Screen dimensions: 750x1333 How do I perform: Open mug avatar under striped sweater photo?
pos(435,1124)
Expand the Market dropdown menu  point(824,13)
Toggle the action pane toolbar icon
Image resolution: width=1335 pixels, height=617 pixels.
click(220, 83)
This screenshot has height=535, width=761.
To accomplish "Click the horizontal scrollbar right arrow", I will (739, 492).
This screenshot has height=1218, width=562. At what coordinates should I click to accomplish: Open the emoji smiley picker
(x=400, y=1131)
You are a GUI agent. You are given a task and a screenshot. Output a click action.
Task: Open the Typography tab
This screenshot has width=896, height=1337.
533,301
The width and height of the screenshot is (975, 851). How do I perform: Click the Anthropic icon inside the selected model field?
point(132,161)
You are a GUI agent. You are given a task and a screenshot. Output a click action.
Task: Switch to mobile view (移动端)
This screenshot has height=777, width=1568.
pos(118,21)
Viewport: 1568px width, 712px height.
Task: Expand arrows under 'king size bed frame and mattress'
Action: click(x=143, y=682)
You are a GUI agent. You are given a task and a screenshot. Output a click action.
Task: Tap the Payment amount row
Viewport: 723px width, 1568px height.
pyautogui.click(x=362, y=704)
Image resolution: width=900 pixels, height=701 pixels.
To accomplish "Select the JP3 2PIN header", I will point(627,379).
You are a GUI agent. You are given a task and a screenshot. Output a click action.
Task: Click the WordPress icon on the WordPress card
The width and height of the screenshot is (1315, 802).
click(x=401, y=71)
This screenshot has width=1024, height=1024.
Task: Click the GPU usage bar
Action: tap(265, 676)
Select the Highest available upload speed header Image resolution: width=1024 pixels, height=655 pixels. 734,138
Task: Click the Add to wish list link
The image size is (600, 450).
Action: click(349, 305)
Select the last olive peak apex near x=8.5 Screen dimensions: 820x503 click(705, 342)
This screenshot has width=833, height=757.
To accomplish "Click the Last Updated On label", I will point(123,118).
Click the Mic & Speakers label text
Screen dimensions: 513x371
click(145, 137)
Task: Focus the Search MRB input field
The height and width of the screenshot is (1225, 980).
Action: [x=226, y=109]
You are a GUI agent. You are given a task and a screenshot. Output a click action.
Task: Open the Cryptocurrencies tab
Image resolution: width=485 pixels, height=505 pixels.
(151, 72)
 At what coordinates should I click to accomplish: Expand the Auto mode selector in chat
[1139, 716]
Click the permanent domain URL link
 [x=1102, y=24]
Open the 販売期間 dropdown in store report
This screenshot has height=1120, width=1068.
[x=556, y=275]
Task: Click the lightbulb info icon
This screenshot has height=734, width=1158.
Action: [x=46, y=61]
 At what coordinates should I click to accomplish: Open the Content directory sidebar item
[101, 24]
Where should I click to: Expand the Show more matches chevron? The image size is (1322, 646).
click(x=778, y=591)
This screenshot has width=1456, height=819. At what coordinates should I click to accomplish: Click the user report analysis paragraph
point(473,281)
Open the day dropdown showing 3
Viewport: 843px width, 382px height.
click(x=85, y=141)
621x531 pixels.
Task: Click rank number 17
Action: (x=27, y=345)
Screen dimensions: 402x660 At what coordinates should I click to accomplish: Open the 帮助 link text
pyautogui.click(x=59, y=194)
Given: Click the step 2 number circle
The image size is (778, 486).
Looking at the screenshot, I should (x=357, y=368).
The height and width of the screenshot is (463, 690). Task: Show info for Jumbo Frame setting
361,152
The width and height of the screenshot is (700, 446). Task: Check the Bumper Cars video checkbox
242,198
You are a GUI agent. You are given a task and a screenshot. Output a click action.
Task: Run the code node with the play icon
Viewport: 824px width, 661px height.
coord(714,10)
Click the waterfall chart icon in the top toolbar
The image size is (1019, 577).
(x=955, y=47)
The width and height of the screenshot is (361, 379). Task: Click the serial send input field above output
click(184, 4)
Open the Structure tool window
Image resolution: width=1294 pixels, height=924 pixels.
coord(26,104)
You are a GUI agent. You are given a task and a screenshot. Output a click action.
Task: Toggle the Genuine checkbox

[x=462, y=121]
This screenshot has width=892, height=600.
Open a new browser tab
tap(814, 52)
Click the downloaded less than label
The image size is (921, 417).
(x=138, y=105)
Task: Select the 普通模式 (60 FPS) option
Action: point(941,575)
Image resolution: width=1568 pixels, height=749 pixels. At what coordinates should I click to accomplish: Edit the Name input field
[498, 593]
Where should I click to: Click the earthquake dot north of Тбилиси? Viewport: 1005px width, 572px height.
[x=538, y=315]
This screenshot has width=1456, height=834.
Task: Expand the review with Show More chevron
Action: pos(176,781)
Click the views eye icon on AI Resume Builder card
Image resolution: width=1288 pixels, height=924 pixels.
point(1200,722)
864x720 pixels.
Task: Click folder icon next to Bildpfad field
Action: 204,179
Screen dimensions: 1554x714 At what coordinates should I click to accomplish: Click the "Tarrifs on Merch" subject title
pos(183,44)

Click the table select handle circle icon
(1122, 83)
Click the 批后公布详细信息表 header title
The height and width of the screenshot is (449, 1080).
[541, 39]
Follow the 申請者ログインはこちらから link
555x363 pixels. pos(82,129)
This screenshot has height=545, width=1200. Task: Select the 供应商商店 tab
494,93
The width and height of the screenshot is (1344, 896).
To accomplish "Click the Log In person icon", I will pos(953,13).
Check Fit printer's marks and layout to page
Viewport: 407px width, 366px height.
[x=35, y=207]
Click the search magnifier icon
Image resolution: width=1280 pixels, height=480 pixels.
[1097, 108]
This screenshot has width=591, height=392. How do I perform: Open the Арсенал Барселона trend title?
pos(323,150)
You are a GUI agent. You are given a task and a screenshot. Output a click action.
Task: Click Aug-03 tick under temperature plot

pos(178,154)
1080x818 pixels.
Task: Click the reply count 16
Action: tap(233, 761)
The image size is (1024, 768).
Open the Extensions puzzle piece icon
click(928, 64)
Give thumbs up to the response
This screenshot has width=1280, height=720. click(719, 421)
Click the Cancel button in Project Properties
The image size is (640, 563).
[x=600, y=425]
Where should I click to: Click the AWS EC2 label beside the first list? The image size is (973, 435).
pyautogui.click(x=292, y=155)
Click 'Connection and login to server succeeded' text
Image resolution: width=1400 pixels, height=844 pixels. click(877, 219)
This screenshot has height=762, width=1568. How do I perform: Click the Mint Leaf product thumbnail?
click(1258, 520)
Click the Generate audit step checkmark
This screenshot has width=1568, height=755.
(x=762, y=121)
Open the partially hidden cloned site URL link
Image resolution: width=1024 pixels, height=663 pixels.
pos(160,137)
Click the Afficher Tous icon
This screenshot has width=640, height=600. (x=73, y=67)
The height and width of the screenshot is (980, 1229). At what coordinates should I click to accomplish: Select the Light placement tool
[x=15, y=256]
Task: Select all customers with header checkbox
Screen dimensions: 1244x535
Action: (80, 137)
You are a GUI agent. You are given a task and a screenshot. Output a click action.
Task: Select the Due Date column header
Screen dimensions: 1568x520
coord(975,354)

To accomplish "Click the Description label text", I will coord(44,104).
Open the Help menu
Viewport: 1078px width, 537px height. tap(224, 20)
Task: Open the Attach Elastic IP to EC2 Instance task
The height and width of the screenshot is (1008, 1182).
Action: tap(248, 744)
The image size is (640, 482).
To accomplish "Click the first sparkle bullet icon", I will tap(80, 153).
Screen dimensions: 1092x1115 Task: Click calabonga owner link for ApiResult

# # # #

- _Task to carry out_: All lines from the one containing "Open the Help menu" through the last line of the data, both included, are to be retyped exactly, and no other line belongs in the answer.

- _Answer to this exercise_:
Open the Help menu
Viewport: 1078px width, 537px height. tap(224, 20)
Task: Open the Attach Elastic IP to EC2 Instance task
The height and width of the screenshot is (1008, 1182).
Action: tap(248, 744)
The image size is (640, 482).
To accomplish "Click the first sparkle bullet icon", I will tap(80, 153).
Screen dimensions: 1092x1115 Task: Click calabonga owner link for ApiResult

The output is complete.